# [Task goal]
Rewrite the data starting at the line that contains "芸妓の宴 (886, 2332)" and ending at the last line, raising every coordinate value by 16.

## Begin Information supplied

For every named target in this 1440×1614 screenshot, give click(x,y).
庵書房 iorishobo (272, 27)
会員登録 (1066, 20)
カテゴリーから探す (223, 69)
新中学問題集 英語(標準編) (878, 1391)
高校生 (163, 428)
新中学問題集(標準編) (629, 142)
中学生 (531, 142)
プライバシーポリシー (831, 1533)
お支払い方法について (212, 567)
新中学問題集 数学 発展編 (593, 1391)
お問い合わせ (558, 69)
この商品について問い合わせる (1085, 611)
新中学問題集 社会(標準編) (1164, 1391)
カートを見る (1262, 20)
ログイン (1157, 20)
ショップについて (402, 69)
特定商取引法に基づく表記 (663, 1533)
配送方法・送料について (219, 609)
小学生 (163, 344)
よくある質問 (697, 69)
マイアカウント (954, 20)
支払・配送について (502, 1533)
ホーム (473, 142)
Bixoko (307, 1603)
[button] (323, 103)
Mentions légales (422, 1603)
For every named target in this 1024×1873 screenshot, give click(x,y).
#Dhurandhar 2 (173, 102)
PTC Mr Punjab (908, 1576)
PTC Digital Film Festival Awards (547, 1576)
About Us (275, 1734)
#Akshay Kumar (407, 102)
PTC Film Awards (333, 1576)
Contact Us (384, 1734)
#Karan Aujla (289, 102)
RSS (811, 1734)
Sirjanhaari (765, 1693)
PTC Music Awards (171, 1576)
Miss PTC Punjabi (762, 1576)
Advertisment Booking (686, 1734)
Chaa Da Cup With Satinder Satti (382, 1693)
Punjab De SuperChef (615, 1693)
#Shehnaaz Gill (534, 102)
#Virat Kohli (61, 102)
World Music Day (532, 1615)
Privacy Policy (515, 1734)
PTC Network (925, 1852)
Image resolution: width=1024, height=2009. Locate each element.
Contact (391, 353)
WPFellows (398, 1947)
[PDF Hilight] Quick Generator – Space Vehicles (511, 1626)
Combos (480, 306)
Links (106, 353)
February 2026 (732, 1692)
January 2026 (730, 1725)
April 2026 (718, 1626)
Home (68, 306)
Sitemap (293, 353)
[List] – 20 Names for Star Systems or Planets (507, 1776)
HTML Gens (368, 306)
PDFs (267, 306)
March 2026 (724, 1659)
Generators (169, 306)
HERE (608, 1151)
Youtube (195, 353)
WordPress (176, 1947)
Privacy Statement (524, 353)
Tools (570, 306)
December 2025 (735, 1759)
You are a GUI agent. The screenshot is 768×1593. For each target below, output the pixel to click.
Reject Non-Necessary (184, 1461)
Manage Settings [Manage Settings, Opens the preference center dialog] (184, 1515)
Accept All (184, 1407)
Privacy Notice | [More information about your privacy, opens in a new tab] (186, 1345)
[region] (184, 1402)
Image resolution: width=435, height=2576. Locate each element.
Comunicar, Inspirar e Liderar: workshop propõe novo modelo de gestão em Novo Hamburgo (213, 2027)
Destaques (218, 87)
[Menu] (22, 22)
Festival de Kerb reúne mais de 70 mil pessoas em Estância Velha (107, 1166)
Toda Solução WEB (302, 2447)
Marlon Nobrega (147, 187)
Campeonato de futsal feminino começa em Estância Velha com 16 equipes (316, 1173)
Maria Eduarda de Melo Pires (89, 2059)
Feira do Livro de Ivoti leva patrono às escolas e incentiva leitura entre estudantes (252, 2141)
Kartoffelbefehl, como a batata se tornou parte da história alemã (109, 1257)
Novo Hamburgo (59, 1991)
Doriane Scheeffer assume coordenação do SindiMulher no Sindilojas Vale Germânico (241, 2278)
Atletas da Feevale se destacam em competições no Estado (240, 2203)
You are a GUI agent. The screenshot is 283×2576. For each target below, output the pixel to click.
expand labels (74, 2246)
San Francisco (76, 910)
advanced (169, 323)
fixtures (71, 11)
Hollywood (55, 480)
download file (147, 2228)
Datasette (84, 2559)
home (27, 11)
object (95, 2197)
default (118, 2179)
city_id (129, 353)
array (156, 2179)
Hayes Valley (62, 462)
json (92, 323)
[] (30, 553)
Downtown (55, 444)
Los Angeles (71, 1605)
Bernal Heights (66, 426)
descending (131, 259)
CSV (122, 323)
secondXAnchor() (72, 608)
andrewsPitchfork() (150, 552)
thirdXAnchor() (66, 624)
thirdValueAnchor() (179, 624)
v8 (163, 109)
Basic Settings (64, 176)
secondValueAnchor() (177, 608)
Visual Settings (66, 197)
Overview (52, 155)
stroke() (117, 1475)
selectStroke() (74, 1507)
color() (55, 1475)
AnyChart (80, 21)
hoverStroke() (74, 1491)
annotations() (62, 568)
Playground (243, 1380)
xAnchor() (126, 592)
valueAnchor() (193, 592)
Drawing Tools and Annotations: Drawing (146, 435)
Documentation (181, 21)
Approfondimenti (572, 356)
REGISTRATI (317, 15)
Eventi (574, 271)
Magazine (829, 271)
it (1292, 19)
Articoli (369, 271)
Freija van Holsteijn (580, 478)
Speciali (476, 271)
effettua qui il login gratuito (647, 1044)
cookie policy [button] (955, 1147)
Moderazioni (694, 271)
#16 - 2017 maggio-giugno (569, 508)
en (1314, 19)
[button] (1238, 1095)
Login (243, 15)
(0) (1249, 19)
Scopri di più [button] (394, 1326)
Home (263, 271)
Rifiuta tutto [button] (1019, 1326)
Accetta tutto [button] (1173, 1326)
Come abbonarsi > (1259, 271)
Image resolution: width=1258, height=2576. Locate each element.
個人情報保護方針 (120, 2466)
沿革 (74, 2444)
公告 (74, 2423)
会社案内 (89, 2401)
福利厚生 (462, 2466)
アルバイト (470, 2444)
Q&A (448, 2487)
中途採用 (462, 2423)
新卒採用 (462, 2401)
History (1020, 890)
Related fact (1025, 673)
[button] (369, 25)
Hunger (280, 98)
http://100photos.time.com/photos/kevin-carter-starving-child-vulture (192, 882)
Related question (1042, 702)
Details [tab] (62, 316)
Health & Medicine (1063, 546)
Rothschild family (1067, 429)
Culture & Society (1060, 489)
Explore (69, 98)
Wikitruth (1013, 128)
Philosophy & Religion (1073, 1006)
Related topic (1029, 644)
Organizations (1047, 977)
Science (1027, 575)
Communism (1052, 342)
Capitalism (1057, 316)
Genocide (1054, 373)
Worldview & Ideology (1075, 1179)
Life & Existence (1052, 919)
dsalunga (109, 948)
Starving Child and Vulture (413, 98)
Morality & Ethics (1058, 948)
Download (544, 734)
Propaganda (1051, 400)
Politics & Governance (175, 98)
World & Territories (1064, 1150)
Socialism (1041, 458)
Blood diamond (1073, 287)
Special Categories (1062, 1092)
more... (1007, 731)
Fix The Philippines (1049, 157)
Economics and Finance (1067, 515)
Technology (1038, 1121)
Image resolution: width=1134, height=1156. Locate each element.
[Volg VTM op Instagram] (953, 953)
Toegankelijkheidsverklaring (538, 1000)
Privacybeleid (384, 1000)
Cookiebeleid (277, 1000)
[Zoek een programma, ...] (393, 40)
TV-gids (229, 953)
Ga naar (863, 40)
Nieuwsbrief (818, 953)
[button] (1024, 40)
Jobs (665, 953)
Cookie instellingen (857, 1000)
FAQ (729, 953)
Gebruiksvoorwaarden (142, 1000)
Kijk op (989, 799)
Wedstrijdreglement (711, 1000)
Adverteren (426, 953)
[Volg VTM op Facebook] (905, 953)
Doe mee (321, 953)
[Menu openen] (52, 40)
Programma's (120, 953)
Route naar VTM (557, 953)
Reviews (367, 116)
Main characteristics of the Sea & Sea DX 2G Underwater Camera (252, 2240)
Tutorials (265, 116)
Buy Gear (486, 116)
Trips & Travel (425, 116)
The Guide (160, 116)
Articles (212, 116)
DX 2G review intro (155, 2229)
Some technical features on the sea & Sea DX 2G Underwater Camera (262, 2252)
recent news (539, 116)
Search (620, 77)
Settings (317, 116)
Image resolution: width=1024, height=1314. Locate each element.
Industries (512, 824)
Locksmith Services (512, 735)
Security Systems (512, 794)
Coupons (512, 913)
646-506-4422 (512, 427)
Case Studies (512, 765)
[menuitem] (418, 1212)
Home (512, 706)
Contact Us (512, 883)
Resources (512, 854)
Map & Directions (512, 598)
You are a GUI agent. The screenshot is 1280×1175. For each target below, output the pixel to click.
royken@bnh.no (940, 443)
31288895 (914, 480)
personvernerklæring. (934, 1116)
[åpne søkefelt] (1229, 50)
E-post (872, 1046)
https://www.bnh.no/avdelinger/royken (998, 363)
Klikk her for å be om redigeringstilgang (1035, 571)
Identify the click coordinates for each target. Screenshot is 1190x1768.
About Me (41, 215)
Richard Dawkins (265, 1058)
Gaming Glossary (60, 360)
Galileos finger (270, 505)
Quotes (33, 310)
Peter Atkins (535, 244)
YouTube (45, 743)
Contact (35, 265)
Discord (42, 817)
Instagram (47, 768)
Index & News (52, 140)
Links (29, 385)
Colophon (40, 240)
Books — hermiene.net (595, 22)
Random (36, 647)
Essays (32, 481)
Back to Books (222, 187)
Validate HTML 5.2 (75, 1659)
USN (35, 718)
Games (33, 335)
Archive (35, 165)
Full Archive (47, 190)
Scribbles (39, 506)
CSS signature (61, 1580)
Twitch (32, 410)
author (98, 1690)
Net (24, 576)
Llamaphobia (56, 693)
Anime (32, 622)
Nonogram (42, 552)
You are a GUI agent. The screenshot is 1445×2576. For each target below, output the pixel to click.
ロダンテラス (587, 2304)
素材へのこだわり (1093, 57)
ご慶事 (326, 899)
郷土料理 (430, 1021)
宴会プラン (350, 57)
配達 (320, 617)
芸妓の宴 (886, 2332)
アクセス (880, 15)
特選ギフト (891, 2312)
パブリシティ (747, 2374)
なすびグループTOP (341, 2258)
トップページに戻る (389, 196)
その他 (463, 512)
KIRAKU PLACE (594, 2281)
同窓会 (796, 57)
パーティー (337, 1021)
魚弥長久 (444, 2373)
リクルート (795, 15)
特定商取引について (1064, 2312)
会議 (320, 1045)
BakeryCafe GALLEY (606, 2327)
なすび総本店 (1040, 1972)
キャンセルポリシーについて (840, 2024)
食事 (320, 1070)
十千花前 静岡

## End Information supplied

# [Output below]
芸妓の宴 (902, 2348)
アクセス (896, 31)
特選ギフト (907, 2328)
パブリシティ (763, 2390)
なすびグループTOP (357, 2274)
トップページに戻る (405, 212)
その他 (479, 528)
KIRAKU PLACE (610, 2297)
同窓会 (812, 73)
パーティー (353, 1037)
魚弥長久 (460, 2389)
リクルート (811, 31)
特定商取引について (1080, 2328)
会議 (336, 1061)
BakeryCafe GALLEY (622, 2343)
なすび総本店 (1056, 1988)
キャンセルポリシーについて (856, 2040)
食事 (336, 1086)
十千花前 静岡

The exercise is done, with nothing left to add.